Изменить размер шрифта - +

   — А вот здесь… — спокойно продолжил я, но допрашиваемая остановила меня вялым движением руки.

   — Не надо, — сквозь слезы прошептала она. — Не надо. Я все расскажу…

   Несколько секунд были слышны только всхлипывания. Потом Лабецкая сама протянула руку к стакану с водой, двумя глотками осушила его до дна и сказала:

   — Я убила Смирнову… Ничего не скрою от вас…

   Часа полтора длился её рассказ, путаный, сбивчивый, прерываемый то плачем, то долгим молчанием.

   Она рассказала о том, как в конце августа 1947 года совсем неожиданно явилась к ней на квартиру Лена Смирнова, которая просила показать её профессору. Лабецкая обещала договориться с доцентом Власовым. В знак благодарности Смирнова подарила ей одно красивое платье, хотя в её чемодане их было много, очень много. В душе Лабецкой одновременно вспыхнули зависть и ненависть к Смирновой. За то, что у неё было все: и любовь, и эти красивые платья, и даже слава победителя, два ордена и медали. Ночью Лабецкая задушила подушкой спящую подругу… Нет, она вовсе не хочет оправдываться и вводить в заблуждение следствие. Она признает, что убийство было совершено из корысти…

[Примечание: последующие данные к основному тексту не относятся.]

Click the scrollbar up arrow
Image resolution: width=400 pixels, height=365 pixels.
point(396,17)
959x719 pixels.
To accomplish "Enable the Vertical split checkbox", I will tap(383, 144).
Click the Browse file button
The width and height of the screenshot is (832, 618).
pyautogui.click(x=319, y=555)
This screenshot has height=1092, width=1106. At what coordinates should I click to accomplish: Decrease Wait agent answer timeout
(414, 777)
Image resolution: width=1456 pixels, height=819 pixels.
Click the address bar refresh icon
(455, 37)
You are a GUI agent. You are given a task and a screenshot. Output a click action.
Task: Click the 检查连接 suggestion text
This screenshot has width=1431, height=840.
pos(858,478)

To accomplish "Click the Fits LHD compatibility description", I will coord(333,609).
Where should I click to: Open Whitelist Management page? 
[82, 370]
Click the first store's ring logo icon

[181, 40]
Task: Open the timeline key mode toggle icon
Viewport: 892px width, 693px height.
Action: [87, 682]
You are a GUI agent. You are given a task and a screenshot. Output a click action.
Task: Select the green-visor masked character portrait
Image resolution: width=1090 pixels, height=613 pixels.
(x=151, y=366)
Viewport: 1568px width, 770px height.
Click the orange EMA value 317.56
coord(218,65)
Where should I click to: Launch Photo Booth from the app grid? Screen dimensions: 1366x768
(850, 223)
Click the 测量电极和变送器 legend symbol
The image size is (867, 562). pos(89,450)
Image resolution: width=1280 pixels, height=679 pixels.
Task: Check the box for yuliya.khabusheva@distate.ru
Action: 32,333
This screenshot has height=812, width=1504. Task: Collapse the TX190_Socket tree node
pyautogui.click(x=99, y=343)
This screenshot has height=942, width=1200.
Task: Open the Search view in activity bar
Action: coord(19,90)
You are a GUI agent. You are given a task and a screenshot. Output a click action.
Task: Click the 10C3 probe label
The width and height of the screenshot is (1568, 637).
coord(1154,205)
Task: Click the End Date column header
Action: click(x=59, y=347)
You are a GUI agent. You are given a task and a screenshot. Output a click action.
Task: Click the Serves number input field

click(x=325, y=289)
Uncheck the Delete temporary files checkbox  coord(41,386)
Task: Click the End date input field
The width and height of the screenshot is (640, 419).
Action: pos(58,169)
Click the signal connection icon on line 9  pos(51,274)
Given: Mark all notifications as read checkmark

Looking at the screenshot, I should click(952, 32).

   В тот день, когда я направил в суд дело по обвинению Лабецкой в умышленном убийстве, ко мне пришёл Матвей Михайлович Клинов. И по его счастливым глазам, в которых, однако, стояли слезы, было понятно: у человека большая радость. Невольным виновником этой радости оказался я. В результате моих запросов была найдена его дочь. И вот через шесть лет она приехала навестить отца.

   Но, честно говоря, его рассказ был и горьким испытанием для меня. Это был упрёк моим ошибкам и заблуждениям, которые, слава богу, удалось исправить.

   Старик пришёл поделиться со мной, как по своему недосмотру едва не потерял дочь.

   Но, к счастью, ей встретился хороший парень. С ним она и уехала (а вернее сказать, сбежала) на Дальний Восток. Подальше от Жоры Тарзана и его друзей.

   А не писала о себе, потому что боялась, как бы Ерыгин её не нашёл и жизнь её не поломалась.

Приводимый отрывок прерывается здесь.